This brings to mind the work created through Project Row House in Houston.

Project Row Houses was founded in 1993 as a result of discussions among African-American artists who wanted to establish a positive, creative presence in their own Third Ward community. Their work was founded on the principle that art and the community that creates it can revitalize even the most depressed of inner-city neighborhoods, for the mutual good of existing and future residents changes lives. Thus, the mission of Project Row Houses is to transform community through the celebration of art and African-American history and culture.

Their mission includes:

  • Art and creativity should be viewed as an integral part of life, exemplified in African traditions wherein art is interwoven into the very fabric of life through rituals and ceremony activities.
  • Quality education is defined through impartation of knowledge and wisdom - including understanding that is passed from generation to generation.
  • Strong neighborhoods have social safety nets, woven by community to support community and to raise social responsibility
  • Good and relevant architecture; meaning housing that should not only be well
  •  designed, but also make sense to preserve a community’s historic character.

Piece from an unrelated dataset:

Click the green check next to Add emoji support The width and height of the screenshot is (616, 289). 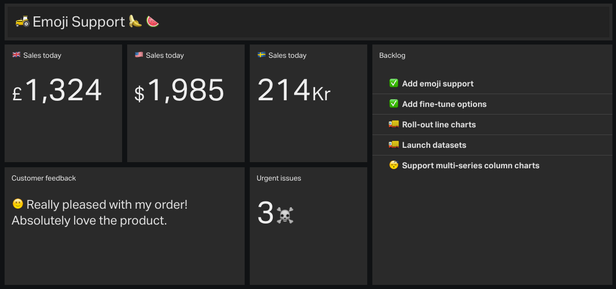click(x=393, y=83)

Another artist who has tied his social practice with collaboration with the homeless is John Malpede. John Malpede is a director, actor, activist, and writer. In 1985, Malpede founded and continues to direct the Los Angeles Poverty Department (LAPD), the first performance group in the nation comprised primarily of homeless and formerly homeless people. LAPD’s mission is to create performances that connect lived experience to the social forces that shape the lives and communities of people living in poverty.

In closing I could see the collaboration of Rana and Butler moving towards the ideals of New Genre Art. Suzanne Lacy wrote in Time and Place; New Genre Public Art a Decade Later, “The thirty year trajectory of new genre public art-with its challenges to governmental and corporate motivations; its presentation of the larger historical frame of power relations; its deep commitment to the enfranchisement of all; its naive belief in the ability of the public agenda to right itself with enough information; its practice of bringing voiceless into the public sphere with dignity, community organizing, and political critique; its ethical questions; and its hybridity of thought, media and approaches-is one that mimics a trajectory of civic life, with its discourses, institutions, and public policies.